Problem statement: Give again, unaltered, the lines of the listing below that run from the line having "The height and width of the screenshot is (473, 881)." through the line having "Given: Open the".

Data section:
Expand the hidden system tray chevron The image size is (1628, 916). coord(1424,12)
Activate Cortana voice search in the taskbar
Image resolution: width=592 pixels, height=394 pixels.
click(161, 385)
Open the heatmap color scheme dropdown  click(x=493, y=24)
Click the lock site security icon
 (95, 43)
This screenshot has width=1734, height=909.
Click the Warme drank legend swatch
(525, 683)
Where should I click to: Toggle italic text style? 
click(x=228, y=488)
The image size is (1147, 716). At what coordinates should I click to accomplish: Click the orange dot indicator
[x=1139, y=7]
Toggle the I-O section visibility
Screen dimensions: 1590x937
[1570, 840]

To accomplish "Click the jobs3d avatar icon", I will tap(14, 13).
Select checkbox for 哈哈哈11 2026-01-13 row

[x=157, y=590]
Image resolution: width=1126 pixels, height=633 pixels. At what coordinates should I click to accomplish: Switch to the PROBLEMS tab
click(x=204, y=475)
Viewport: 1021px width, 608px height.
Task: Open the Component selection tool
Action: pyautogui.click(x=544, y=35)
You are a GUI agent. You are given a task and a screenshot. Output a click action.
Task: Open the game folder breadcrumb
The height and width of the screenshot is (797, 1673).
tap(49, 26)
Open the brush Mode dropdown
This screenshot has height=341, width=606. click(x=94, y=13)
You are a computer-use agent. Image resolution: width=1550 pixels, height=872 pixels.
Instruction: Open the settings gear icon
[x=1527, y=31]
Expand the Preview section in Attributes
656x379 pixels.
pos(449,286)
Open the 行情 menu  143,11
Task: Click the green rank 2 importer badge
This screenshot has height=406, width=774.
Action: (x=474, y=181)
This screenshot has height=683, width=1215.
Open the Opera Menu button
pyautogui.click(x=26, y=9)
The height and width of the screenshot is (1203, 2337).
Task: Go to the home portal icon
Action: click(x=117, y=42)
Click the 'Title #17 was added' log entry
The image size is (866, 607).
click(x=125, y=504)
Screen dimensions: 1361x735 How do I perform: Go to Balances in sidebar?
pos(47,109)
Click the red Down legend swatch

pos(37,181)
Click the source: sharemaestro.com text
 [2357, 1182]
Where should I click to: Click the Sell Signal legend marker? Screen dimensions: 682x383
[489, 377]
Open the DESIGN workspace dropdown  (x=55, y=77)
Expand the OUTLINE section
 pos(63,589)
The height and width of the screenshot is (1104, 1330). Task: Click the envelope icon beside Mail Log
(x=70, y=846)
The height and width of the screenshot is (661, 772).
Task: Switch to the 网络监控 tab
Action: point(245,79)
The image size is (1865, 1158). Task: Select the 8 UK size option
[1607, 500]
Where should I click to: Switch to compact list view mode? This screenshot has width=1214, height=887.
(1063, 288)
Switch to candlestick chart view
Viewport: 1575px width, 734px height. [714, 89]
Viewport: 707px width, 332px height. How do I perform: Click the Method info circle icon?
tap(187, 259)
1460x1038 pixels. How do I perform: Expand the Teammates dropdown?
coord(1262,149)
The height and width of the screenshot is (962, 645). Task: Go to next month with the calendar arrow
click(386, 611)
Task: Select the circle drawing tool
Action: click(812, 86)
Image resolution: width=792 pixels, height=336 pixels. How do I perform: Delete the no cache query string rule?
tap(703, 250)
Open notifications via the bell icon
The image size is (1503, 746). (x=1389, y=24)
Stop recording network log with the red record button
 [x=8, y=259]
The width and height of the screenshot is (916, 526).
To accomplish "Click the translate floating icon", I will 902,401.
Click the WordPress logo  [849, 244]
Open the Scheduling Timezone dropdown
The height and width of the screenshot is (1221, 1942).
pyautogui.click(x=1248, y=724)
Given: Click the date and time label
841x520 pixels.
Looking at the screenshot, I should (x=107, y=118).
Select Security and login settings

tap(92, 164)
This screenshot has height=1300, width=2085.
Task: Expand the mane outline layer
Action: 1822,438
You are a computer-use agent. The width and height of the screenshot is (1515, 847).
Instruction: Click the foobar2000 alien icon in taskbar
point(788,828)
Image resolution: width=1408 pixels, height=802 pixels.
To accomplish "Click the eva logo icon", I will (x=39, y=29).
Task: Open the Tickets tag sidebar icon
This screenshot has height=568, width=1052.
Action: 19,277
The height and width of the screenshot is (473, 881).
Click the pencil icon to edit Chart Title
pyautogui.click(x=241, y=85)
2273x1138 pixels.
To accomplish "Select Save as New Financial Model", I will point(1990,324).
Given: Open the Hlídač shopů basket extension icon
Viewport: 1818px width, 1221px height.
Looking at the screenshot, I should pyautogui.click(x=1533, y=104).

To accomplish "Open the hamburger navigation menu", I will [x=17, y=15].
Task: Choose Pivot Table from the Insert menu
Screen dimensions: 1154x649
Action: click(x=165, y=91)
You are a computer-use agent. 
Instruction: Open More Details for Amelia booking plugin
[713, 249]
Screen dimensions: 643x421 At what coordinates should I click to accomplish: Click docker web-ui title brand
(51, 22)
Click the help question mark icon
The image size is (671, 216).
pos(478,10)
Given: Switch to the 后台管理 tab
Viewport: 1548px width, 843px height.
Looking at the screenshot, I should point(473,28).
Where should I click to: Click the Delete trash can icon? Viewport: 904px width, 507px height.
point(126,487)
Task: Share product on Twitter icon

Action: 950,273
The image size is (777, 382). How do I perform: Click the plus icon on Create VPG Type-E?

Reply to the task:
The height and width of the screenshot is (473, 881).
Click the pencil icon to edit Chart Title
pyautogui.click(x=241, y=85)
2273x1138 pixels.
To accomplish "Select Save as New Financial Model", I will point(1990,324).
Given: Open the Hlídač shopů basket extension icon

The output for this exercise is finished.